La stravagante allegoria di un mondo dominato da quelli con la pelle nera
Riparte la Nba: fino a ottobre tutti a DisneyWorld
Nell’America ribaltata di queste settimane, ciò che bolle in pentola nell’Nba, il campionato professionistico di basket, appare legato a doppio filo con gli eventi e destinato ad assumere un carattere rappresentativo, addirittura simbolico nell’accidentato percorso di ritorno a un’accettabile, presentabile normalità, che la nazione si augura di conseguire il prima possibile. L’affare George Floyd e quello che ne è seguito ha chiarito una cosa: la questione razziale, a dispetto di quanto sancito a suo tempo dalla Corte Suprema, non è affatto superata, anzi costituisce un’infezione che attacca lo stato di salute dell’America nei gangli vitali.
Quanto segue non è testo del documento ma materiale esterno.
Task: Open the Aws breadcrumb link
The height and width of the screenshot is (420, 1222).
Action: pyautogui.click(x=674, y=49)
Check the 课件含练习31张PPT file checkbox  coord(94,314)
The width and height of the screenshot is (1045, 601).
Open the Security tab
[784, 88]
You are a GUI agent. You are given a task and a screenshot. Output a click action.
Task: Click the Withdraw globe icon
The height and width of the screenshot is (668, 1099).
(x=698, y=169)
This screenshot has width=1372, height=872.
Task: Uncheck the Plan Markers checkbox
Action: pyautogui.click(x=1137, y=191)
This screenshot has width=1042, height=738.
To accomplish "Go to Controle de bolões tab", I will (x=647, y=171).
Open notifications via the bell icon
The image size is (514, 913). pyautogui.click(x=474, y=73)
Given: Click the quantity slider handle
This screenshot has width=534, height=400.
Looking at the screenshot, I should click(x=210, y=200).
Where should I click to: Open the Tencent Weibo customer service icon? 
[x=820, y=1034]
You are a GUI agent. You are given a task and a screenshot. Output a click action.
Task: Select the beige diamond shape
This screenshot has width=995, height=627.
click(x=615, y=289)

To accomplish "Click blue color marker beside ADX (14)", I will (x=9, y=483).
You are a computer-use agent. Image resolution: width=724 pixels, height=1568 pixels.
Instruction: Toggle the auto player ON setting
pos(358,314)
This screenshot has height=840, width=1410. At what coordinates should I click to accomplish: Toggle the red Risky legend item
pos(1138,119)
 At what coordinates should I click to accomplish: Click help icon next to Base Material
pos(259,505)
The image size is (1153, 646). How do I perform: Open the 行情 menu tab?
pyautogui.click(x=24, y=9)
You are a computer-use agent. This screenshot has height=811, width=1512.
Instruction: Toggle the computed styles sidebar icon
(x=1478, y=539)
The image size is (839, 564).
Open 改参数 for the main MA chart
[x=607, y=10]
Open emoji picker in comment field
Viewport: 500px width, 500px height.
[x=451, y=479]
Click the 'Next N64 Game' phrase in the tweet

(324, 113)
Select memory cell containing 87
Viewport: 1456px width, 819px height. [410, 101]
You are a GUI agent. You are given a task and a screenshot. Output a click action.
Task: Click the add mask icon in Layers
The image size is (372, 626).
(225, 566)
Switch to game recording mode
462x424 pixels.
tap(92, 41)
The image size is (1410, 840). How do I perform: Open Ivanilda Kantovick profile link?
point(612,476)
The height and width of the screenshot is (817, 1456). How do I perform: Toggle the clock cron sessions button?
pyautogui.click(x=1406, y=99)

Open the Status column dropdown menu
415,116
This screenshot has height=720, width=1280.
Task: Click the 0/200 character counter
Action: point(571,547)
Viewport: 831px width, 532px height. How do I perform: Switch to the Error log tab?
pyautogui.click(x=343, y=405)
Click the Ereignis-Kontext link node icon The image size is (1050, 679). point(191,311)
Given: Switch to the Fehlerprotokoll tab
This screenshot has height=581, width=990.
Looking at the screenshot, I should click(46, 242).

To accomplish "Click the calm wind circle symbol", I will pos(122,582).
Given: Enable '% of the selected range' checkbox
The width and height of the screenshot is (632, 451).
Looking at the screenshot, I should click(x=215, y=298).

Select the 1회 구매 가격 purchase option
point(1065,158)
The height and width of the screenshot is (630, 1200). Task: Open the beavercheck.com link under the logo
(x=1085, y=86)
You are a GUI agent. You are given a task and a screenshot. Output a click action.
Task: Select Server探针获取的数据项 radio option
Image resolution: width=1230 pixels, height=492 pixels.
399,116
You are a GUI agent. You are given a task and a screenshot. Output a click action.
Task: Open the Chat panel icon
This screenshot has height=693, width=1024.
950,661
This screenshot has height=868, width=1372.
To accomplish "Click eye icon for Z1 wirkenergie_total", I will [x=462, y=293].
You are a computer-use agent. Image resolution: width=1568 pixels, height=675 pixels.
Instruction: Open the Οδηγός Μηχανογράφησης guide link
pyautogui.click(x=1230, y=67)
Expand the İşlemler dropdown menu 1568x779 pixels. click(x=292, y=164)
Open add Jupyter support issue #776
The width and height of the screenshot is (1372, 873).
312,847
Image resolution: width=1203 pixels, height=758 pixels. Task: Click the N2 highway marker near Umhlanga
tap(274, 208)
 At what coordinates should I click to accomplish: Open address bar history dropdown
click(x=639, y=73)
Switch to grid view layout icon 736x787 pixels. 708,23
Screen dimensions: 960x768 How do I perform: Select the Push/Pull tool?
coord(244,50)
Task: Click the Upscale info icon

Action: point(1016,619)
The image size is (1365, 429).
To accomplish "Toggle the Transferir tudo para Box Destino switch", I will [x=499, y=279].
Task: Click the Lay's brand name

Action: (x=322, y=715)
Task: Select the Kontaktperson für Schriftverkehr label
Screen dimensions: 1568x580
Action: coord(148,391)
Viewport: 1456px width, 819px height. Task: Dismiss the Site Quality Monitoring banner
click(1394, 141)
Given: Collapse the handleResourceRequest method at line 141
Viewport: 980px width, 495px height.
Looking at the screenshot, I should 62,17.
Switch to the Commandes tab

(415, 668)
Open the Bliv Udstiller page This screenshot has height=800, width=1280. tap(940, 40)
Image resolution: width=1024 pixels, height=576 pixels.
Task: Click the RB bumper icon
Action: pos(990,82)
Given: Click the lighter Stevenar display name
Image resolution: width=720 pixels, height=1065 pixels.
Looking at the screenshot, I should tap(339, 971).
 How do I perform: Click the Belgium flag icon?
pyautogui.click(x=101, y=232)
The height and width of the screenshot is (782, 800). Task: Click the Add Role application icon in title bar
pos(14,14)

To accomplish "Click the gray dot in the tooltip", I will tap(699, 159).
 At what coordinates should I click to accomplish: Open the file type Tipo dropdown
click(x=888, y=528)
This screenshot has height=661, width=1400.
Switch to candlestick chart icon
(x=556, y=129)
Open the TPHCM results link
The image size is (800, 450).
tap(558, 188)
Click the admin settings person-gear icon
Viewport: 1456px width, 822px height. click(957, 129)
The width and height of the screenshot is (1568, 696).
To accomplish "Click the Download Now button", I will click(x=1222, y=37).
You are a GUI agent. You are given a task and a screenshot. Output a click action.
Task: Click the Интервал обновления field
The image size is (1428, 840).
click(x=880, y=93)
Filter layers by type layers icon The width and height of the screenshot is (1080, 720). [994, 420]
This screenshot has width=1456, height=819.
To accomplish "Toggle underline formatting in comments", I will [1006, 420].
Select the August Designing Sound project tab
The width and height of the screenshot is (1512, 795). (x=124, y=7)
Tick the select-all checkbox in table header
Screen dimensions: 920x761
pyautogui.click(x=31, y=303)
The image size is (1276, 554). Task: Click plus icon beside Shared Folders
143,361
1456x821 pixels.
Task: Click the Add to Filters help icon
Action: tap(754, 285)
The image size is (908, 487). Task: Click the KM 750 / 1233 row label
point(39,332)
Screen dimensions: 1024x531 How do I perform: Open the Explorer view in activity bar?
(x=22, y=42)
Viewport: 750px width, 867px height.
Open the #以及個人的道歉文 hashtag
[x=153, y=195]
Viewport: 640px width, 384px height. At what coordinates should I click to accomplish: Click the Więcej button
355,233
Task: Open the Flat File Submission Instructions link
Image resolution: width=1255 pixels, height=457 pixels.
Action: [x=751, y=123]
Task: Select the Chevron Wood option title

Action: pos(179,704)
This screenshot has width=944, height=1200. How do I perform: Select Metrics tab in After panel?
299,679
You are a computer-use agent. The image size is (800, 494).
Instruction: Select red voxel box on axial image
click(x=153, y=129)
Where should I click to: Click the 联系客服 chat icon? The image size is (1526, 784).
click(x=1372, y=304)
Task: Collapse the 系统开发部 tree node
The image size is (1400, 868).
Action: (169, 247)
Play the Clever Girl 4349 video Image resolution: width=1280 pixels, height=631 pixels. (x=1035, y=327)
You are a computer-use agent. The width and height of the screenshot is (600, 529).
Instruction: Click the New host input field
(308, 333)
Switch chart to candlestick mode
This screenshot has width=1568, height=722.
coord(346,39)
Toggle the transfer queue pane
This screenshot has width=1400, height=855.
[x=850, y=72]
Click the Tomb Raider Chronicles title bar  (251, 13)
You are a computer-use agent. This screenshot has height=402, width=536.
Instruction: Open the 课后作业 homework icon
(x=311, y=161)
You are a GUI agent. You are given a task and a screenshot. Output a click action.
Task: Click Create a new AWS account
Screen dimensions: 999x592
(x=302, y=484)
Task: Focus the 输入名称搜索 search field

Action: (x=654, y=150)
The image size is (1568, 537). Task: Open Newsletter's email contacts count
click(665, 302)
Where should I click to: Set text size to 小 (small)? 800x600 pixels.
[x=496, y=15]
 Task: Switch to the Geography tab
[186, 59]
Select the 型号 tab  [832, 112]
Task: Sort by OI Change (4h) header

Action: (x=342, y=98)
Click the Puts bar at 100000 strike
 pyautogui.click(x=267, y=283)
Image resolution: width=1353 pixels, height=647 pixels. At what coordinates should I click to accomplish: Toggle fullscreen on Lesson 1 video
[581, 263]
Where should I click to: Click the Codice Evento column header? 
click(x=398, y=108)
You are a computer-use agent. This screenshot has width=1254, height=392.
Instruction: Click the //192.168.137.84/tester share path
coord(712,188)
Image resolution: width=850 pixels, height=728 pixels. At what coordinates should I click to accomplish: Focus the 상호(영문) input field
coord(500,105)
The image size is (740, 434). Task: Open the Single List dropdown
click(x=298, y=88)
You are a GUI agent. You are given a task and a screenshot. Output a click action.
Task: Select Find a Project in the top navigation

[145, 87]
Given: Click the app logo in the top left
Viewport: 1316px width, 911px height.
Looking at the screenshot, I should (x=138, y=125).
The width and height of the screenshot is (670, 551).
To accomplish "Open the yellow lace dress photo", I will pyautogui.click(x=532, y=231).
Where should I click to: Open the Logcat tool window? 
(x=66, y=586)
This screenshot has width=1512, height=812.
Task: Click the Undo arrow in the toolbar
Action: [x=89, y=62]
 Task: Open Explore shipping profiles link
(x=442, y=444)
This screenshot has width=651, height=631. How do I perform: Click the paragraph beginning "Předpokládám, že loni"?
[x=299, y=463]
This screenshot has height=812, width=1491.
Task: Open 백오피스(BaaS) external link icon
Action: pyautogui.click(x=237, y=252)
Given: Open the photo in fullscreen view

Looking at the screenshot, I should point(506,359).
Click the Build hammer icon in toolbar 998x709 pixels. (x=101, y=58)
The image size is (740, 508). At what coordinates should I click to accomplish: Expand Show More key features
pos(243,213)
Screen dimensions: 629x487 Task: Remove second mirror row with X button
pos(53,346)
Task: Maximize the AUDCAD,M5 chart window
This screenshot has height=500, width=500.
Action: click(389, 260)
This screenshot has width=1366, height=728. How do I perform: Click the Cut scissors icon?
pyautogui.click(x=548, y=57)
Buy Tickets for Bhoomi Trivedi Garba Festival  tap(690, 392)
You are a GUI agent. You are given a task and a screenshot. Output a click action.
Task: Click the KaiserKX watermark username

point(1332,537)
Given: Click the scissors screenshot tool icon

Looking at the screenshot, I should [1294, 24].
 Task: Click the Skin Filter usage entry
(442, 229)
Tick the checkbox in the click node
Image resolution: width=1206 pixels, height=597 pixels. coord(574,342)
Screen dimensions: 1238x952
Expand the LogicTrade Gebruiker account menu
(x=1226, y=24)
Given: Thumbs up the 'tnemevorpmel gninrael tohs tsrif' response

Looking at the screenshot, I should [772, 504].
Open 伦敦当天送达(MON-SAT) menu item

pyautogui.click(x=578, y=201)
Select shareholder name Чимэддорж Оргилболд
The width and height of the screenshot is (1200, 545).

Tutto al più ci si può augurare che quanto sta accadendo in questi giorni ponga sul tavolo in modo permanente – in primo luogo nel dibattito tra le posizioni in vista del voto di novembre – l’irrisolta questione di una seria riconciliazione razziale e di un credibile principio di uguaglianza, punti senza i quali, ormai, gli Stati Uniti saranno costretti a dichiarare il definitivo fallimento etico davanti al mondo.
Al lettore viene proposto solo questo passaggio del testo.